# Site Update



## horseUSA (Feb 26, 2011)

Site is back up and obviously a bit different. Work on the site required an update to latest version of forum software. There will most likely be some bumps ahead as users get use to new features and operations. Please feel free to ask questions and post issues. Also suggestions are welcome.
http://www.ww2aircraft.net/forum/forum.php#website 
Please check the website category on the site to ask questions or post problems.


----------



## Geedee (Feb 26, 2011)

Thank you Sir.


----------



## wheelsup_cavu (Feb 26, 2011)

Thank you horse. 


Wheels


----------



## Thorlifter (Feb 26, 2011)

Thanks for the update Horse. Looks great!


----------



## RabidAlien (Feb 26, 2011)

Right on! Thanks for the update (in more ways than one!)!!!


----------



## imalko (Feb 26, 2011)

Thanks for the update.


----------



## Lucky13 (Feb 27, 2011)

Thanks mate! You're doing a great job! The only thing that I wish for, is that the forum automatically resize the pics that we post, to the right size...


----------



## Marcel (Feb 27, 2011)

And the Google message is gone!! good work horse


----------



## RabidAlien (Feb 27, 2011)

Mine still says its infected when I re-engage the "block suspected sites" option.


----------



## horseUSA (Feb 27, 2011)

Response I have from google:


> Unfortunately, Google has discovered harmful code on your site. Google users will see a warning page when they attempt to visit pages within this site.
> 
> *Status of the latest badware review for this site: A review for this site has finished. The site was found clean. The badware warnings from web search are being removed. Please note that it can take some time for this change to propagate.*



So it is clean, but might take a day for the all clear signal to properly propagate.


----------



## Crimea_River (Feb 27, 2011)

Nice work Horse


----------



## magnu (Feb 27, 2011)

Thank you Horse


----------



## evangilder (Feb 27, 2011)

Hooray!!! I got right on again!


----------



## RabidAlien (Feb 27, 2011)

horseUSA said:


> Response I have from google:
> 
> 
> So it is clean, but might take a day for the all clear signal to properly propagate.



Gotcha. Thanks, Horse, I'll just keep checkin.


----------



## wheelsup_cavu (Feb 27, 2011)

I did a couple of Google searches and they didn't have the warning. 


Wheels


----------



## BikerBabe (Feb 27, 2011)

Thank you very much, Horse - I love the new design, it's easier to get around in here.


----------



## Loiner (Feb 28, 2011)

Good work keeping us all up and running on here.

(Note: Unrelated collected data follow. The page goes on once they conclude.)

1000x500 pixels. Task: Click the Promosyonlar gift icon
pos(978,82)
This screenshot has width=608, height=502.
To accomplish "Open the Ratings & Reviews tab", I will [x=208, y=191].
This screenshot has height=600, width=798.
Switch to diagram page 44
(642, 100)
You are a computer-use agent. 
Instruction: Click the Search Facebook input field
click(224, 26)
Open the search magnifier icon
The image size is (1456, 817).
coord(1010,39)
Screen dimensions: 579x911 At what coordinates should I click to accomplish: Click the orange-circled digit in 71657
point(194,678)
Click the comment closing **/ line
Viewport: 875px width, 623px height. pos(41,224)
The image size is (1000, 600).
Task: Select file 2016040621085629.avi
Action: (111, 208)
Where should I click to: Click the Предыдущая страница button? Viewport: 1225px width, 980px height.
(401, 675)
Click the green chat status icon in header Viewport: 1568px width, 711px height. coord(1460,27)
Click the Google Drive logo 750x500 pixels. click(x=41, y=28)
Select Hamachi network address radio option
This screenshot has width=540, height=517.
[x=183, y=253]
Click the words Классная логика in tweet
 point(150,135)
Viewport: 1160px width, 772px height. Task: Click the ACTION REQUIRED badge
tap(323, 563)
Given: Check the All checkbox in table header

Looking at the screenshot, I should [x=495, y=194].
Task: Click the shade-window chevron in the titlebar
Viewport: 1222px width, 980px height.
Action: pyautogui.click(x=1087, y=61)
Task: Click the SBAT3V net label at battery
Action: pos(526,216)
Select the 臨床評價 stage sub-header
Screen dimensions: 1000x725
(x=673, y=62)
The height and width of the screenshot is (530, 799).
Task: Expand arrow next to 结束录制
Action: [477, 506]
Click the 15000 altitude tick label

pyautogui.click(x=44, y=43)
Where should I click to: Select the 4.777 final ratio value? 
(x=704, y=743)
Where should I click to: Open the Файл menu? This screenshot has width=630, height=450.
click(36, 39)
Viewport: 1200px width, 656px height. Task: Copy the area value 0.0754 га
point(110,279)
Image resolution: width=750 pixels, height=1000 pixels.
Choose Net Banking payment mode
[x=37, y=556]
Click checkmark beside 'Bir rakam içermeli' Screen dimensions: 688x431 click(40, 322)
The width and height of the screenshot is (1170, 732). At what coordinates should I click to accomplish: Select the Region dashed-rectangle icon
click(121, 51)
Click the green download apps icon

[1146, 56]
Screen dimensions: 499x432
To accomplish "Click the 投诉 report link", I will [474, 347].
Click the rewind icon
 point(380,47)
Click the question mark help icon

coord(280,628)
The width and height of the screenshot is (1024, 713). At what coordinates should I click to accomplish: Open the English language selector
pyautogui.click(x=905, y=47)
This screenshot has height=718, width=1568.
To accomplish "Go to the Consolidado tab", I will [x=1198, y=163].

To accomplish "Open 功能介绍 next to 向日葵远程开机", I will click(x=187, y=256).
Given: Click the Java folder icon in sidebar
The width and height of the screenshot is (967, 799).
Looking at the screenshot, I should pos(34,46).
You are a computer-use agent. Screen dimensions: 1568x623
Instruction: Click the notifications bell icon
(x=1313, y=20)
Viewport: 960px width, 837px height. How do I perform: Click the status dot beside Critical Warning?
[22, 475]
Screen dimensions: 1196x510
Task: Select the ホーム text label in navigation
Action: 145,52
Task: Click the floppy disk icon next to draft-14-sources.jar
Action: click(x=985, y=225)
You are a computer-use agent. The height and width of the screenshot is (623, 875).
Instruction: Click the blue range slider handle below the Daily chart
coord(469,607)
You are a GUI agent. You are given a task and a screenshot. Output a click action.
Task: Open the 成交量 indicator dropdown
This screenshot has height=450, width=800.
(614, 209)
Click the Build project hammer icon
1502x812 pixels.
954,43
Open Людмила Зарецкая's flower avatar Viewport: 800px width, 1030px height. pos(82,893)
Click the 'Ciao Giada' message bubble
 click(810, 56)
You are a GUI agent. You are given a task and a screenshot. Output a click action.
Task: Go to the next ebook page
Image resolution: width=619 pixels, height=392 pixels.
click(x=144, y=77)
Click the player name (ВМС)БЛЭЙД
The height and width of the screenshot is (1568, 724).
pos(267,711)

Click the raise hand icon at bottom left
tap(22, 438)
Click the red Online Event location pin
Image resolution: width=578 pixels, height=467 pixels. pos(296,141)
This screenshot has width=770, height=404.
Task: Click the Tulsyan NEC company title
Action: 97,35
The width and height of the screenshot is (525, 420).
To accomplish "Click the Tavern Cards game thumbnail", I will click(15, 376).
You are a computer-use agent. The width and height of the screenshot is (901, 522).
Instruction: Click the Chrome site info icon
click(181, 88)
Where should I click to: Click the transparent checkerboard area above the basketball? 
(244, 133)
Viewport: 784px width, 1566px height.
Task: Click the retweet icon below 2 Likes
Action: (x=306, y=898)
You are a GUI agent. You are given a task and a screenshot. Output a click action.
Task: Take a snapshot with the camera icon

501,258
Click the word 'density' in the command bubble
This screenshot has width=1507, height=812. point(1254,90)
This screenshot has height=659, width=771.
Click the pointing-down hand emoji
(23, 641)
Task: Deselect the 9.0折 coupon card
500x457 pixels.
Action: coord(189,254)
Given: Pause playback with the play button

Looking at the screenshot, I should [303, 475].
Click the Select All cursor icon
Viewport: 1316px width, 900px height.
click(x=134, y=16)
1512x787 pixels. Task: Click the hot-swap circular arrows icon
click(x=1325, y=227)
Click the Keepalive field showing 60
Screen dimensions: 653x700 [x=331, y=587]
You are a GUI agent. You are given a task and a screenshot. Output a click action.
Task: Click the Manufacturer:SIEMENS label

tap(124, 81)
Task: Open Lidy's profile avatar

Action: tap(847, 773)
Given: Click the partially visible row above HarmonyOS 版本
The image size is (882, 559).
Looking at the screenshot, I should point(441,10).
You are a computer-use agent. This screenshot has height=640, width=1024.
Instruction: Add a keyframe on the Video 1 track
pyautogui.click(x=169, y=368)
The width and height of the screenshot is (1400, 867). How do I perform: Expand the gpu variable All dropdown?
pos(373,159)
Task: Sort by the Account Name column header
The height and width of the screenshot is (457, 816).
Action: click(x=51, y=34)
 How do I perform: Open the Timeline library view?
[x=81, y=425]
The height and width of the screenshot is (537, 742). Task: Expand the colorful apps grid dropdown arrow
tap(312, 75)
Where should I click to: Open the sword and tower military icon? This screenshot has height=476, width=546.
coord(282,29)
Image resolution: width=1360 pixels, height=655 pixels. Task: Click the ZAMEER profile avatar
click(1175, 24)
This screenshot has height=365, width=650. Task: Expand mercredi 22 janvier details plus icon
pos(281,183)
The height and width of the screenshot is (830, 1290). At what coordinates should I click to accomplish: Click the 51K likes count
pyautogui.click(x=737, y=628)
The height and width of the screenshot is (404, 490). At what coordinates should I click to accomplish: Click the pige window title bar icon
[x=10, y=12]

Many thanks.


----------



## FlexiBull (Feb 28, 2011)

Ah that's better - no more red danger screen from Firefox!!


----------



## Pong (Mar 1, 2011)

Hell yeah, Horse! Haven't been here for quite some time!


----------



## seesul (Mar 1, 2011)

Thank you Horse for the work you´ve done! One question- where can I find MY THREADS and MY REPLIES?
Thanks again!


----------



## wheelsup_cavu (Mar 1, 2011)

seesul said:


> Thank you Horse for the work you´ve done! One question- where can I find MY THREADS and MY REPLIES?
> Thanks again!


For now go to your Profile page and click on the links there.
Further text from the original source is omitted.